>> Begin RECORDED INFORMATION

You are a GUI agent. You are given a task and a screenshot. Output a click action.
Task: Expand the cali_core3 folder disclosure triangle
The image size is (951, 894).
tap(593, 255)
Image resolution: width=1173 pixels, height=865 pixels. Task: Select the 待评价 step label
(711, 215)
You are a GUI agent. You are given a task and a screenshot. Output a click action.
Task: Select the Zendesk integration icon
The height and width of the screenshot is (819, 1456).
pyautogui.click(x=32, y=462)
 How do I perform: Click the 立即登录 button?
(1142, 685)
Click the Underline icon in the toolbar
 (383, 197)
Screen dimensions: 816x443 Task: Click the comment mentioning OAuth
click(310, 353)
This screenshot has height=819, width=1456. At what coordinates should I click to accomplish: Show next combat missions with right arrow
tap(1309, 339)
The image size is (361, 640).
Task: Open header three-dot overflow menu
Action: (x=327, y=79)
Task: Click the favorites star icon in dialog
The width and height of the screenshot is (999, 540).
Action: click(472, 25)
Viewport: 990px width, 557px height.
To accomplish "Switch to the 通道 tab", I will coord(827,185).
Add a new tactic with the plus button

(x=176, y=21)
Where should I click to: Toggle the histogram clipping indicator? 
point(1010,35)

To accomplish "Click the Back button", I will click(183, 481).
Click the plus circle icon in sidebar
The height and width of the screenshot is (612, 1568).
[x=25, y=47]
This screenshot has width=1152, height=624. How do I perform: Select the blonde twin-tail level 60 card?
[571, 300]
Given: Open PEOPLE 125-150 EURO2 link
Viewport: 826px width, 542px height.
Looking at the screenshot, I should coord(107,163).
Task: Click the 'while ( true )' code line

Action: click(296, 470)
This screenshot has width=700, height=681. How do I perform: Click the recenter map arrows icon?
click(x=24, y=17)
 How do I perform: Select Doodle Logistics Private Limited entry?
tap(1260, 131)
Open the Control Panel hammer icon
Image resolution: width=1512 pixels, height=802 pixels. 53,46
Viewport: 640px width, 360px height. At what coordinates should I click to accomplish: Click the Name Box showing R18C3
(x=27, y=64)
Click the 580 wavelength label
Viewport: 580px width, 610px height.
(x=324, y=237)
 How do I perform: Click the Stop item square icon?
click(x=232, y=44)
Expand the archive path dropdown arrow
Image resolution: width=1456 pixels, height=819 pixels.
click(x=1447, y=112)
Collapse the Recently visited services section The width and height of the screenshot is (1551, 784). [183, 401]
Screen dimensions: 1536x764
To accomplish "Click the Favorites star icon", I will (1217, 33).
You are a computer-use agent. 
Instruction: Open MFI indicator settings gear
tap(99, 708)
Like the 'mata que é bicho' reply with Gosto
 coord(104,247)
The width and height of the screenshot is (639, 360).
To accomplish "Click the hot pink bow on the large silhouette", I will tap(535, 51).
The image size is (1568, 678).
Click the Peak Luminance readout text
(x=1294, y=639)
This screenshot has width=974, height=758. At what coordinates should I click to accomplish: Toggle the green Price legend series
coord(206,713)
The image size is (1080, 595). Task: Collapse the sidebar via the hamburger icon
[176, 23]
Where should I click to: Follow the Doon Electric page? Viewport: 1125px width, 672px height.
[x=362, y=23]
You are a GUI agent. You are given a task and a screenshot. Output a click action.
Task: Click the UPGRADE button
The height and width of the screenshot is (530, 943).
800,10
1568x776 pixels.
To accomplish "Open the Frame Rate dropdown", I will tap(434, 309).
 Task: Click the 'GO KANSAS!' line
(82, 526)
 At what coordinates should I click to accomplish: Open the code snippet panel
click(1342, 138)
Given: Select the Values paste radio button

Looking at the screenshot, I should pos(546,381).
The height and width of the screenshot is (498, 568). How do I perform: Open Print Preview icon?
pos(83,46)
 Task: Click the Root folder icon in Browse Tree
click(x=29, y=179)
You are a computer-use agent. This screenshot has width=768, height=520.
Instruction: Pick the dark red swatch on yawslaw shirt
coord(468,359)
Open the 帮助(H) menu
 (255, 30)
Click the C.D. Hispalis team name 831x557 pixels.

>> End RECORDED INFORMATION

_WHAT THIS TASK INVOLVES_:
Turn the entries above into a JSON list of strings, one string per line, leaving out blank lines.

_THE RESPONSE_:
[
  "You are a GUI agent. You are given a task and a screenshot. Output a click action.",
  "Task: Expand the cali_core3 folder disclosure triangle",
  "The image size is (951, 894).",
  "tap(593, 255)",
  "Image resolution: width=1173 pixels, height=865 pixels. Task: Select the 待评价 step label",
  "(711, 215)",
  "You are a GUI agent. You are given a task and a screenshot. Output a click action.",
  "Task: Select the Zendesk integration icon",
  "The height and width of the screenshot is (819, 1456).",
  "pyautogui.click(x=32, y=462)",
  " How do I perform: Click the 立即登录 button?",
  "(1142, 685)",
  "Click the Underline icon in the toolbar",
  " (383, 197)",
  "Screen dimensions: 816x443 Task: Click the comment mentioning OAuth",
  "click(310, 353)",
  "This screenshot has height=819, width=1456. At what coordinates should I click to accomplish: Show next combat missions with right arrow",
  "tap(1309, 339)",
  "The image size is (361, 640).",
  "Task: Open header three-dot overflow menu",
  "Action: (x=327, y=79)",
  "Task: Click the favorites star icon in dialog",
  "The width and height of the screenshot is (999, 540).",
  "Action: click(472, 25)",
  "Viewport: 990px width, 557px height.",
  "To accomplish \"Switch to the 通道 tab\", I will coord(827,185).",
  "Add a new tactic with the plus button",
  "(x=176, y=21)",
  "Where should I click to: Toggle the histogram clipping indicator? ",
  "point(1010,35)",
  "To accomplish \"Click the Back button\", I will click(183, 481).",
  "Click the plus circle icon in sidebar",
  "The height and width of the screenshot is (612, 1568).",
  "[x=25, y=47]",
  "This screenshot has width=1152, height=624. How do I perform: Select the blonde twin-tail level 60 card?",
  "[571, 300]",
  "Given: Open PEOPLE 125-150 EURO2 link",
  "Viewport: 826px width, 542px height.",
  "Looking at the screenshot, I should coord(107,163).",
  "Task: Click the 'while ( true )' code line",
  "Action: click(296, 470)",
  "This screenshot has width=700, height=681. How do I perform: Click the recenter map arrows icon?",
  "click(x=24, y=17)",
  " How do I perform: Select Doodle Logistics Private Limited entry?",
  "tap(1260, 131)",
  "Open the Control Panel hammer icon",
  "Image resolution: width=1512 pixels, height=802 pixels. 53,46",
  "Viewport: 640px width, 360px height. At what coordinates should I click to accomplish: Click the Name Box showing R18C3",
  "(x=27, y=64)",
  "Click the 580 wavelength label",
  "Viewport: 580px width, 610px height.",
  "(x=324, y=237)",
  " How do I perform: Click the Stop item square icon?",
  "click(x=232, y=44)",
  "Expand the archive path dropdown arrow",
  "Image resolution: width=1456 pixels, height=819 pixels.",
  "click(x=1447, y=112)",
  "Collapse the Recently visited services section The width and height of the screenshot is (1551, 784). [183, 401]",
  "Screen dimensions: 1536x764",
  "To accomplish \"Click the Favorites star icon\", I will (1217, 33).",
  "You are a computer-use agent. ",
  "Instruction: Open MFI indicator settings gear",
  "tap(99, 708)",
  "Like the 'mata que é bicho' reply with Gosto",
  " coord(104,247)",
  "The width and height of the screenshot is (639, 360).",
  "To accomplish \"Click the hot pink bow on the large silhouette\", I will tap(535, 51).",
  "The image size is (1568, 678).",
  "Click the Peak Luminance readout text",
  "(x=1294, y=639)",
  "This screenshot has width=974, height=758. At what coordinates should I click to accomplish: Toggle the green Price legend series",
  "coord(206,713)",
  "The image size is (1080, 595). Task: Collapse the sidebar via the hamburger icon",
  "[176, 23]",
  "Where should I click to: Follow the Doon Electric page? Viewport: 1125px width, 672px height.",
  "[x=362, y=23]",
  "You are a GUI agent. You are given a task and a screenshot. Output a click action.",
  "Task: Click the UPGRADE button",
  "The height and width of the screenshot is (530, 943).",
  "800,10",
  "1568x776 pixels.",
  "To accomplish \"Open the Frame Rate dropdown\", I will tap(434, 309).",
  " Task: Click the 'GO KANSAS!' line",
  "(82, 526)",
  " At what coordinates should I click to accomplish: Open the code snippet panel",
  "click(1342, 138)",
  "Given: Select the Values paste radio button",
  "Looking at the screenshot, I should pos(546,381).",
  "The height and width of the screenshot is (498, 568). How do I perform: Open Print Preview icon?",
  "pos(83,46)",
  " Task: Click the Root folder icon in Browse Tree",
  "click(x=29, y=179)",
  "You are a computer-use agent. This screenshot has width=768, height=520.",
  "Instruction: Pick the dark red swatch on yawslaw shirt",
  "coord(468,359)",
  "Open the 帮助(H) menu",
  " (255, 30)",
  "Click the C.D. Hispalis team name 831x557 pixels."
]